Figure 3. Eye phenotype and associated gene expression changes in wild type and DNA methylation-deficient Danio rerio

a-b, Transmitted light photomicrographs of the heads of 48 hpf wild type sibling (a) and tet2^-/-, tet3^-/- double mutant (b) embryos. c, Quantitation of eye size in 48 hpf wild type sibling and tet2^-/-, tet3^-/- double mutant embryos. Histograms show mean, error bars represent s.d. in the relative eye size (n =10), two-tailed t-test, *p<0.05. d-g, Assessment of crx (d,f) and gnb3a (e,g), promoter DNA methylation in isolated eyes from 48 hpf wild type sibling (d,e) and tet2^-/-, tet3^-/- double mutant (f,g) animals. h, Quantitative RT-PCR analysis of the percent relative expression of crx and gnb3a in isolated eyes from 48 hpf wild type sibling (orange columns) and tet2^-/-, tet3^-/- double mutant (blue columns) animals. Histograms show mean, error bars represent s.e.m of three biological replicates; two-tailed t-test, *p<0.005. Scale bar 100μM in b for a and b.

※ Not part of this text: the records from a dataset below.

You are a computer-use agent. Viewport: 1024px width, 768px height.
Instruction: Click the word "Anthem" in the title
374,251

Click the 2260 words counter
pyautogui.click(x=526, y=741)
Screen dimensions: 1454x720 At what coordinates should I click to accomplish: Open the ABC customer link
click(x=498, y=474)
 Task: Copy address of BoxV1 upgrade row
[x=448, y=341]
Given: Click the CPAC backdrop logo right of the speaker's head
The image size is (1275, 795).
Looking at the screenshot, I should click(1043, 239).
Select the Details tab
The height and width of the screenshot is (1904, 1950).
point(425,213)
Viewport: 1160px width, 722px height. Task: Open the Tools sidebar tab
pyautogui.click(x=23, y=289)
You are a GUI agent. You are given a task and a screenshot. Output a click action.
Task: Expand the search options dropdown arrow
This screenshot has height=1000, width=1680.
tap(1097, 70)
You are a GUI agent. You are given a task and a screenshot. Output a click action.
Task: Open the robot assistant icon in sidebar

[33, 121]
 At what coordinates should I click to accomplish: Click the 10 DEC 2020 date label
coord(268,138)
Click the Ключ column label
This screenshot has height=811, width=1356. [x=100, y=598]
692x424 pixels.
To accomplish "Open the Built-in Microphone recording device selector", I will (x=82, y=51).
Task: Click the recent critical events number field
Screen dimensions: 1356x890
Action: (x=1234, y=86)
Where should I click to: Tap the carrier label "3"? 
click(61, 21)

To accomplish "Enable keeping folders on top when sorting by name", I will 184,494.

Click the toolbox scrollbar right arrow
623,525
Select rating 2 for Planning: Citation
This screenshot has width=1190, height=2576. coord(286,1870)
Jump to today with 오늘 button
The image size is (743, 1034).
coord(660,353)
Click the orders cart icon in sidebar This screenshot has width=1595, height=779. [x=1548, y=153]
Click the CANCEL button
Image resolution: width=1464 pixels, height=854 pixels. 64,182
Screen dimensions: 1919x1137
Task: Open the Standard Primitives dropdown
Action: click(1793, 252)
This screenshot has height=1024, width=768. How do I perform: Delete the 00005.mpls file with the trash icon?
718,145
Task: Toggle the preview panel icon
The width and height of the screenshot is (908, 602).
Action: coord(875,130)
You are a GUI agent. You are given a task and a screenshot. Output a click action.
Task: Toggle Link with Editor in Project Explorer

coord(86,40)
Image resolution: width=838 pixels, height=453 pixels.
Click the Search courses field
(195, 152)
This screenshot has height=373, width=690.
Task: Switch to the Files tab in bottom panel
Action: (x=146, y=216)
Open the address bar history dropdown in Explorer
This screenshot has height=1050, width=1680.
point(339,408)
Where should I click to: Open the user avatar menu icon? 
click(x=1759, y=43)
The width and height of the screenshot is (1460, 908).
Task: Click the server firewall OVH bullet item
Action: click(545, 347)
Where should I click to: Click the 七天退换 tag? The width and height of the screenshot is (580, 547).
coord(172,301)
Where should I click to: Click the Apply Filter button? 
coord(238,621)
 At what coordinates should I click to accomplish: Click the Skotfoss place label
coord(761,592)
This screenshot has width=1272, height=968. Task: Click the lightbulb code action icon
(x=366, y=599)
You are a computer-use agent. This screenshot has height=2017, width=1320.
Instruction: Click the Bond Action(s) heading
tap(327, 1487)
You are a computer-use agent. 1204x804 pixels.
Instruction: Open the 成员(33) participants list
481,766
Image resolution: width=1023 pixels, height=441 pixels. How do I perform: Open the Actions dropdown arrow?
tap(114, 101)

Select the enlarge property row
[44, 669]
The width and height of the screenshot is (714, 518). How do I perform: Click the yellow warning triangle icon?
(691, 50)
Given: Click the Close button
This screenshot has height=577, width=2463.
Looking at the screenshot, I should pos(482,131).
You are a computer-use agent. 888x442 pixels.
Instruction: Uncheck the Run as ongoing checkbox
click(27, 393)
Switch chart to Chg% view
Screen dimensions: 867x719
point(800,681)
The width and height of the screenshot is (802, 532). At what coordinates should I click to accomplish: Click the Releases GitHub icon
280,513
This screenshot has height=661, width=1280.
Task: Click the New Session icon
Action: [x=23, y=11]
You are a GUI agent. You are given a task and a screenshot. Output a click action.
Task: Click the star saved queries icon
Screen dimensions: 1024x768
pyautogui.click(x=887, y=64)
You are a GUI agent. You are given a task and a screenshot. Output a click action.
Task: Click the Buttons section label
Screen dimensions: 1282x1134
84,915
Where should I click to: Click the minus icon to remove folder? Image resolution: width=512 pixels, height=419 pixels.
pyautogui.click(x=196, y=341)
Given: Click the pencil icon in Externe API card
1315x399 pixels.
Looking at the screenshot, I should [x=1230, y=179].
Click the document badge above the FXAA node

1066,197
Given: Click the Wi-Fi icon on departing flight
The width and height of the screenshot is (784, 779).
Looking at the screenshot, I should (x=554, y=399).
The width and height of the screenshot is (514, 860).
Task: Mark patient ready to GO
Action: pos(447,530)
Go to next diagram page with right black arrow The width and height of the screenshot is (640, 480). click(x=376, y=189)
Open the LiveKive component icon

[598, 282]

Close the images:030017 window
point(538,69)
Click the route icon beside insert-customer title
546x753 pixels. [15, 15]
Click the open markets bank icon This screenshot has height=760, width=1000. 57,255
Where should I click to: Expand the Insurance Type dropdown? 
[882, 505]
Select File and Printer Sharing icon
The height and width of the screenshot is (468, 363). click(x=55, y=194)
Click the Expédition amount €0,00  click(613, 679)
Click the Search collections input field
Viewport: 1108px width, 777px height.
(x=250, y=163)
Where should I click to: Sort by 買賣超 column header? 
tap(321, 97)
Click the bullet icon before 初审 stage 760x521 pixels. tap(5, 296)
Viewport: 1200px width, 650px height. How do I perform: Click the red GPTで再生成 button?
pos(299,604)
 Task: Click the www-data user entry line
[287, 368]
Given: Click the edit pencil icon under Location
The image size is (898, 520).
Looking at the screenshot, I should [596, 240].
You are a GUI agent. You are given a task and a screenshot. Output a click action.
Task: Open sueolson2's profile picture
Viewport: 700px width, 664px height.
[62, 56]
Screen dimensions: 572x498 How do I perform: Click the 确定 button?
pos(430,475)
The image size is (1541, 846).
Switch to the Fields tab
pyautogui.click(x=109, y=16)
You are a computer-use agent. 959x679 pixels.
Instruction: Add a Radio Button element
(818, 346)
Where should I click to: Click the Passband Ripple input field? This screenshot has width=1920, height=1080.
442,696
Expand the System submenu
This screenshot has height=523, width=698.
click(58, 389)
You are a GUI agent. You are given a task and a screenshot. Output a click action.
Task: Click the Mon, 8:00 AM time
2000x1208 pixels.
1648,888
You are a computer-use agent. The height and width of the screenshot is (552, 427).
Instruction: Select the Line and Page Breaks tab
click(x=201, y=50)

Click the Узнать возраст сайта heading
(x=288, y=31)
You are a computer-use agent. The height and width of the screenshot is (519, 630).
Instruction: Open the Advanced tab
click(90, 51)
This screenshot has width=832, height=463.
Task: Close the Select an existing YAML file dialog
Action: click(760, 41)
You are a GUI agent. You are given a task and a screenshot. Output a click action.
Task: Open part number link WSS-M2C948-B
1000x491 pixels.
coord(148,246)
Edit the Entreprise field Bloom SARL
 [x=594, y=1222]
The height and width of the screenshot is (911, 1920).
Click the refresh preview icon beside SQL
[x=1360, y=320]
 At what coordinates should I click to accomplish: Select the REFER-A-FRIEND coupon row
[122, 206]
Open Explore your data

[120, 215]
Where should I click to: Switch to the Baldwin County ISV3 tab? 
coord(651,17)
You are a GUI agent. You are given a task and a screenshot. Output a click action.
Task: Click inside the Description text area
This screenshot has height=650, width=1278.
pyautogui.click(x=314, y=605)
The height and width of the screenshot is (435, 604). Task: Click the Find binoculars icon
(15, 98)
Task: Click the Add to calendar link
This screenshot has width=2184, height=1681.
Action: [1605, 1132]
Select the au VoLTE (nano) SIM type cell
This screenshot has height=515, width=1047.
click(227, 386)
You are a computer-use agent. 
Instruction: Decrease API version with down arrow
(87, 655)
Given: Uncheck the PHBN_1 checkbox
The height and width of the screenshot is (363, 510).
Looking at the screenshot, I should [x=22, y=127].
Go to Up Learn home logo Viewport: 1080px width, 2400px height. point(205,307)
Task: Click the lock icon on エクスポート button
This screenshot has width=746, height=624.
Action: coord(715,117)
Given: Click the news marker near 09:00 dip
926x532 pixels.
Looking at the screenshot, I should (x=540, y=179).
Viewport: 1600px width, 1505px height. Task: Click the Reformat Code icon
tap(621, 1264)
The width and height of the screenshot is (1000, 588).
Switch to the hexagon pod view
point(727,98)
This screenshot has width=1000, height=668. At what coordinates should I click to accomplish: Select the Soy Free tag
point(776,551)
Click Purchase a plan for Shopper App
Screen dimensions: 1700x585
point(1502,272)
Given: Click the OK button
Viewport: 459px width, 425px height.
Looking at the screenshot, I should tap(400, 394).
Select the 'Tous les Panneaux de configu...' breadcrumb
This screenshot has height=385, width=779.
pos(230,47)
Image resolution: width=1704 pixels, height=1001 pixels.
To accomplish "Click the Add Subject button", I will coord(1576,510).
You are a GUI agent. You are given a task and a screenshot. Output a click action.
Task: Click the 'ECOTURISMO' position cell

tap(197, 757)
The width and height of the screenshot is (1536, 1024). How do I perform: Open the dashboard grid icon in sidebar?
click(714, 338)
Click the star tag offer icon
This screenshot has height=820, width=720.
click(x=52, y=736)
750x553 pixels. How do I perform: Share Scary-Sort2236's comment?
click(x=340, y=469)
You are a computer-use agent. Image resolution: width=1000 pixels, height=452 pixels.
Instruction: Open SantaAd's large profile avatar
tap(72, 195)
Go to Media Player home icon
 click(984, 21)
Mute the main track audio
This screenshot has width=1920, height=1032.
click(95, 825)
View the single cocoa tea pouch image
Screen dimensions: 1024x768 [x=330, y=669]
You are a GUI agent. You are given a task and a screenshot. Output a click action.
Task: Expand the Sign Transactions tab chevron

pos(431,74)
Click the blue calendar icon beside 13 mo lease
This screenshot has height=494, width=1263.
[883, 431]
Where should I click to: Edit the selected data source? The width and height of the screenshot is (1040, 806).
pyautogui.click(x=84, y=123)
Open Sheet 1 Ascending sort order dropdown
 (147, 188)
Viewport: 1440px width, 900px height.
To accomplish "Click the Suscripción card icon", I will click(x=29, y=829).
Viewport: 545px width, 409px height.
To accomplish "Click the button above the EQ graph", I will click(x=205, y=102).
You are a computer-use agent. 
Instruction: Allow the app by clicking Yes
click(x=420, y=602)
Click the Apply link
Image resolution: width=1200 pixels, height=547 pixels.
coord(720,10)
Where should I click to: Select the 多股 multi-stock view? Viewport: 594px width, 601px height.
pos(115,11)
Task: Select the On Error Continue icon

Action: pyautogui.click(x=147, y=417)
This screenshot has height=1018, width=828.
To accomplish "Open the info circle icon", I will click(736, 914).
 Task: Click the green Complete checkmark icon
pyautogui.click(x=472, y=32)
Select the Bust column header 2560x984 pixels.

Figure 4. Partial rescue of cavefish eyes by AZA-mediated inhibition of eye DNA methylation

a, Schematic diagram showing the experimental procedure for injection of DMSO or AZA into 42-48 hpf cavefish embryo eyes. b, Quantitation of eye size in 5 dpf cavefish embryos injected in the left eye with DMSO or AZA. Histograms show mean, error bars represent s.d. in the relative eye size (18 DMSO and 12 Aza injected embryos) two-tailed t-test, *p<0.05. c-e, Histological analysis of H&E stained 5 dpf surface fish eye (c), DMSO injected cavefish eye (d) and AZA injected cavefish eye (e) (four to eight embryos per condition were sectioned and analyzed by H&E staining). f, Model depicting the role of DNA methylation in teleost eye development and degeneration. Hypermethylation and down-regulation of eye gene expression in cavefish and zebrafish tet^2/3 double mutants leads to eye degeneration. Scale bar 100μM in a for a-c.